* Requirement:
Print the line containing "This screenshot has" and all lines after it to the end of the records below, exactly as written. No pictures.

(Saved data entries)
────────────────────

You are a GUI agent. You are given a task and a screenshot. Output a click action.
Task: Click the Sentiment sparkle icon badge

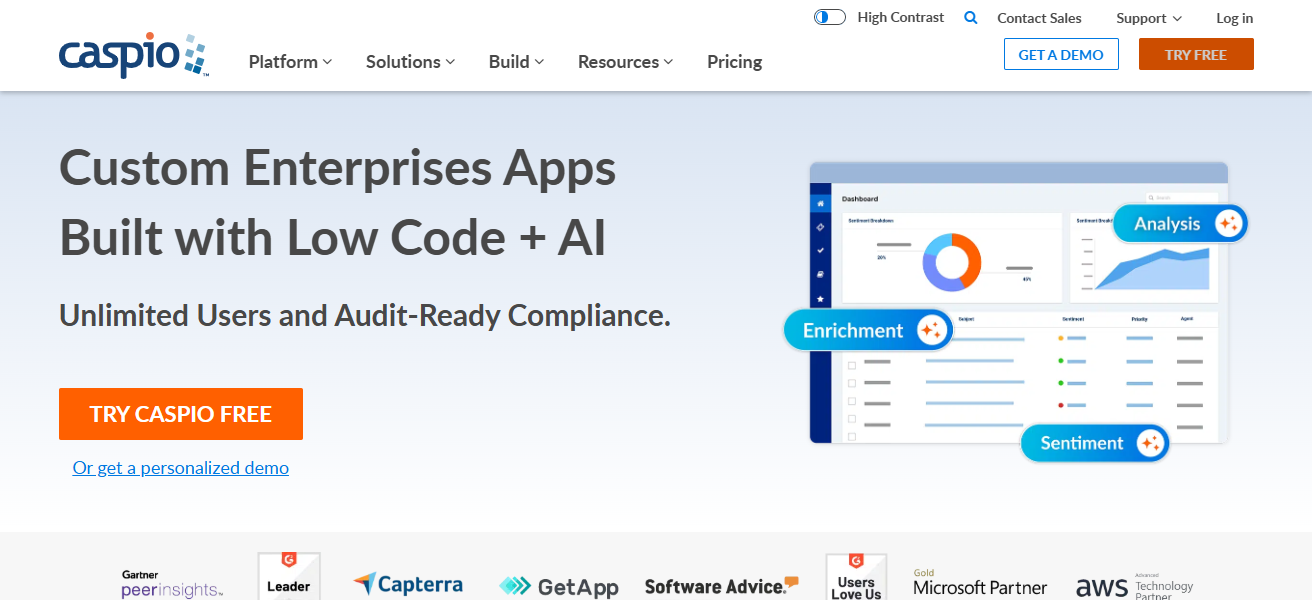pos(1149,443)
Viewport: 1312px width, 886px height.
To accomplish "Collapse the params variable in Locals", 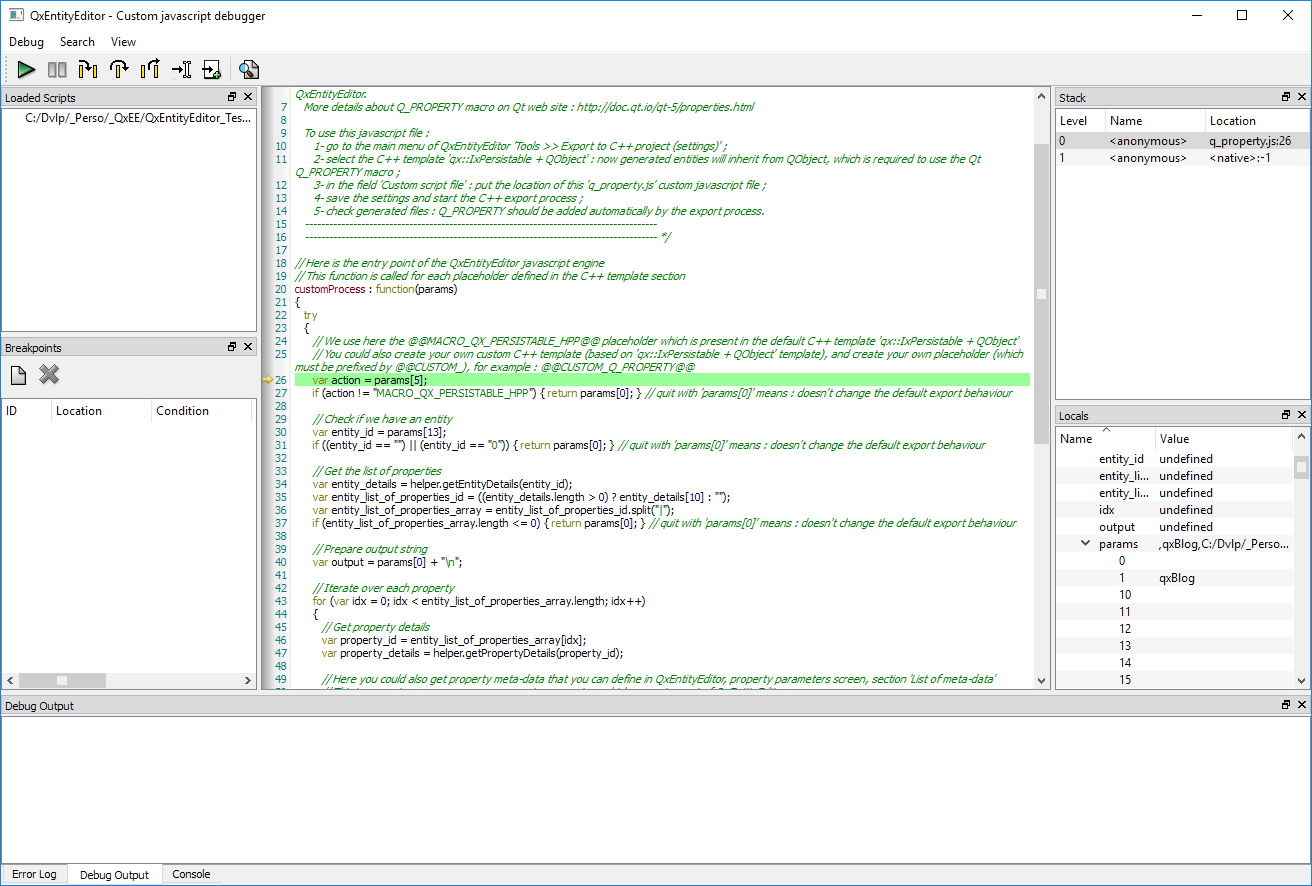I will coord(1085,544).
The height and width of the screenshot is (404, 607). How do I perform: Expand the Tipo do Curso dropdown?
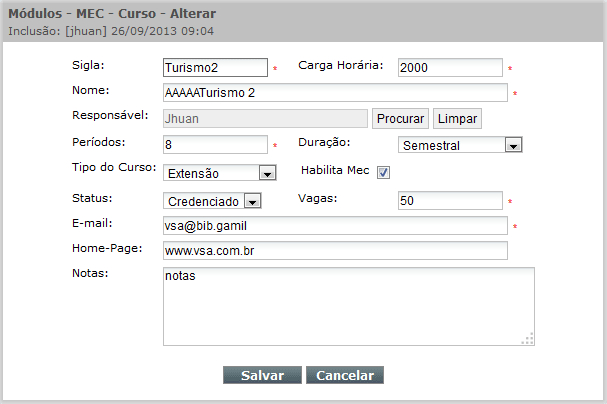click(x=267, y=173)
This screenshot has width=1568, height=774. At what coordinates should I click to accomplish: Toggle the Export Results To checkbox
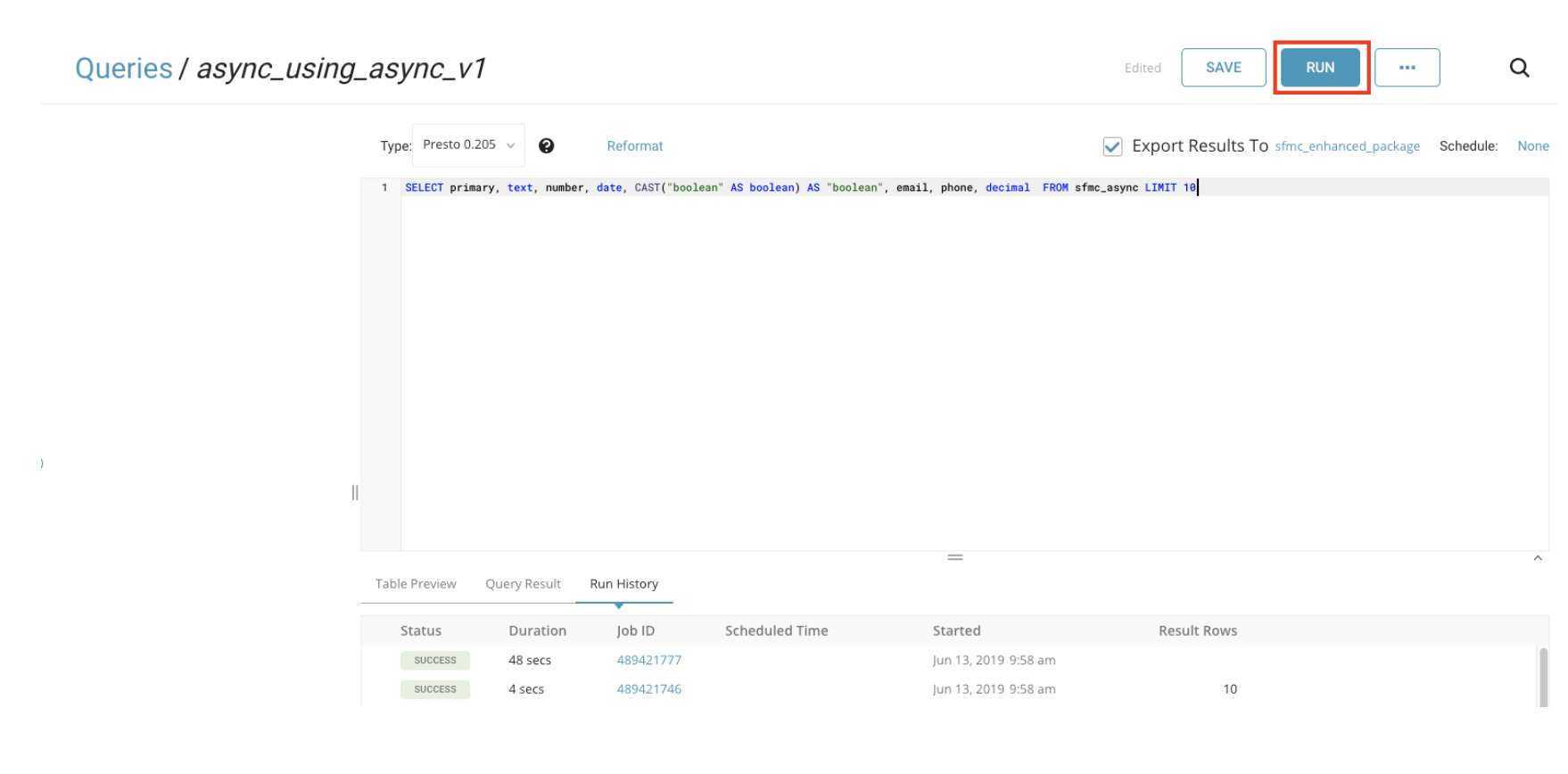point(1112,146)
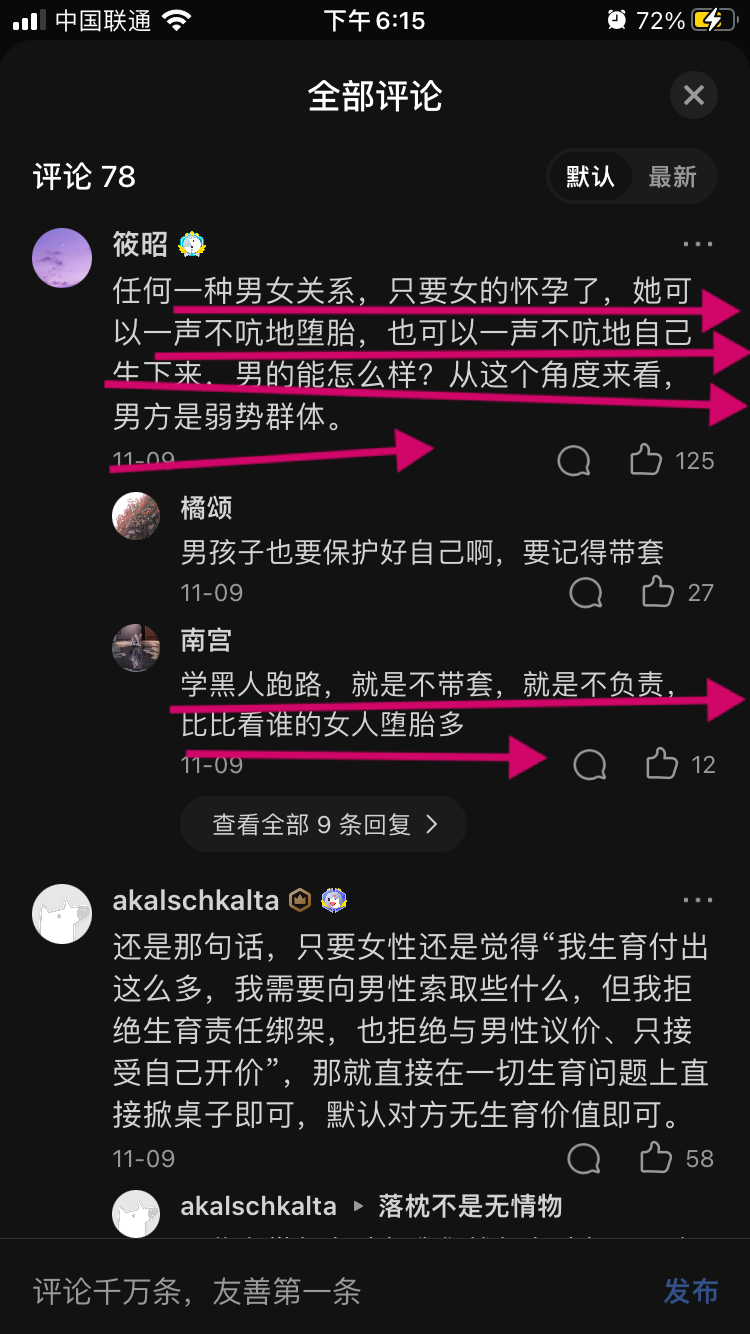The width and height of the screenshot is (750, 1334).
Task: Switch comment sorting to 最新
Action: (x=672, y=177)
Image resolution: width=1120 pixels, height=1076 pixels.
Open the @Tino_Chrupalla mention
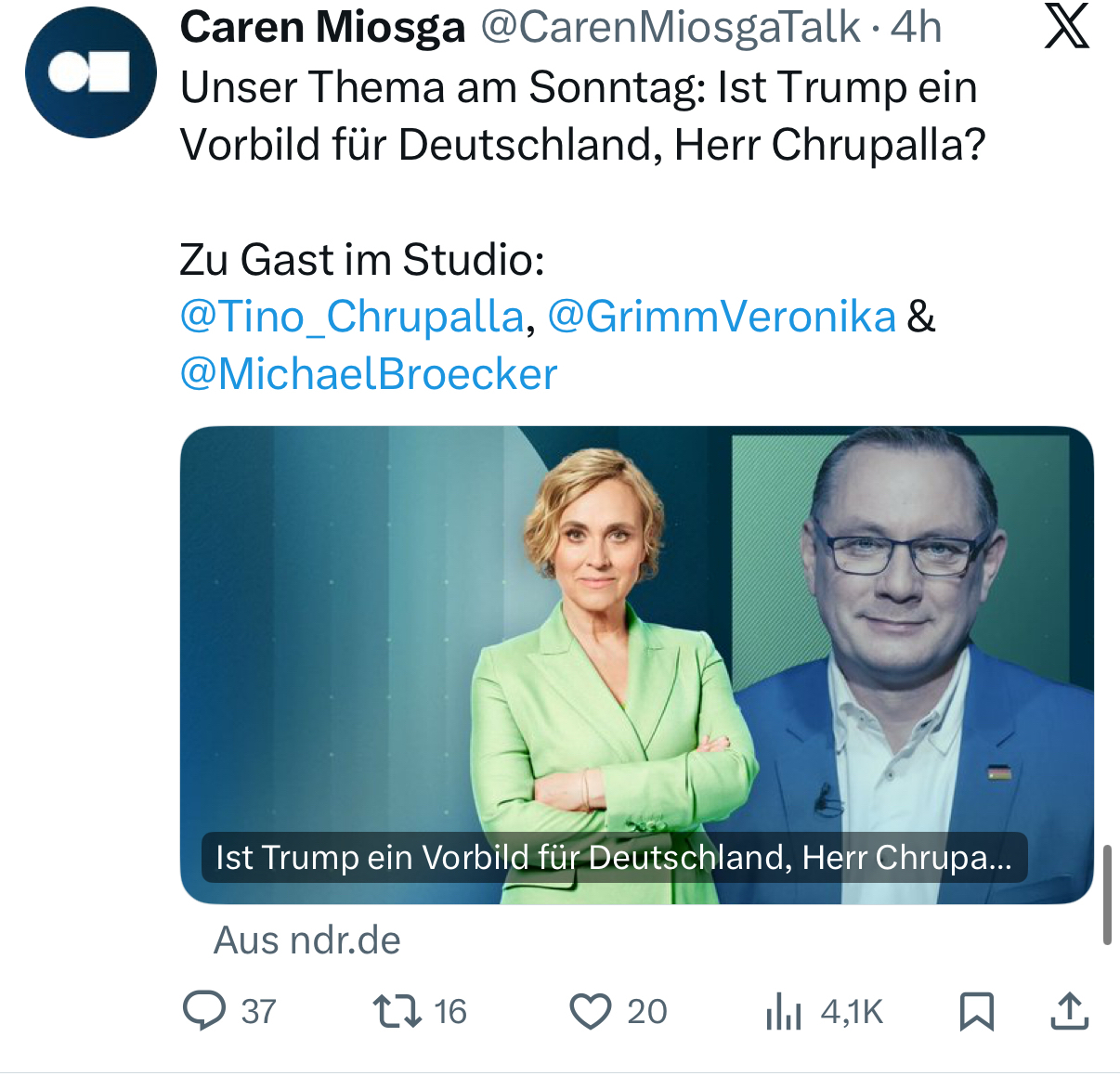(x=353, y=317)
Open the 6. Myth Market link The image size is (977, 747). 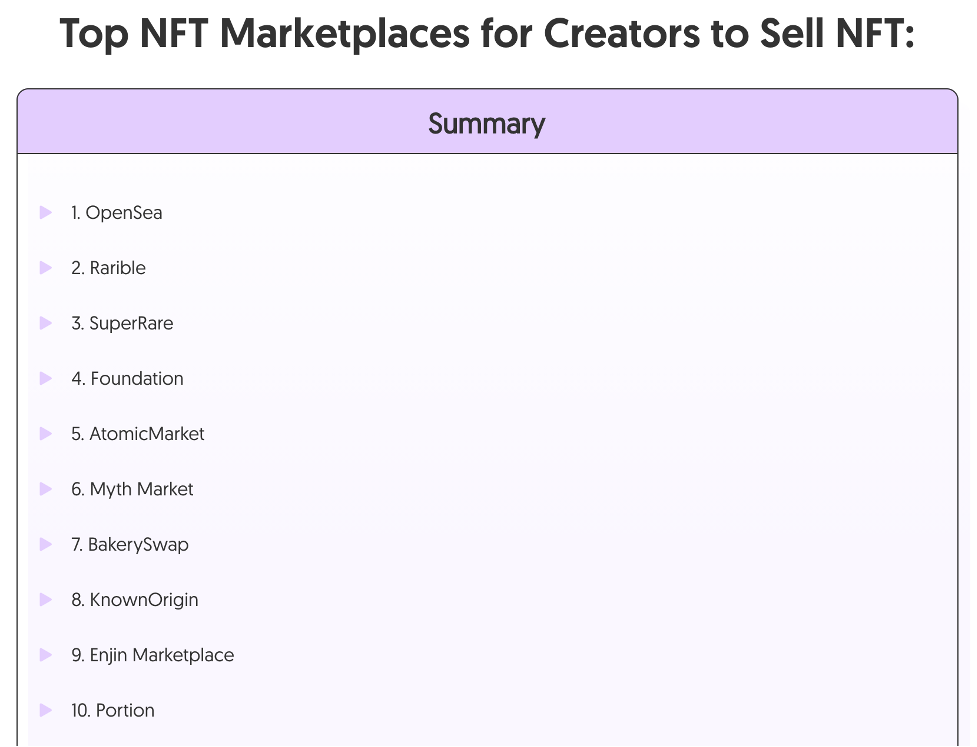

────────────────────

* Response to this exercise:
This screenshot has width=1568, height=774. At what coordinates should I click to accomplish: Toggle the Export Results To checkbox
point(1112,146)
The width and height of the screenshot is (750, 1334).
Task: Switch comment sorting to 最新
Action: (x=672, y=177)
Image resolution: width=1120 pixels, height=1076 pixels.
Open the @Tino_Chrupalla mention
(x=353, y=317)
Open the 6. Myth Market link The image size is (977, 747). 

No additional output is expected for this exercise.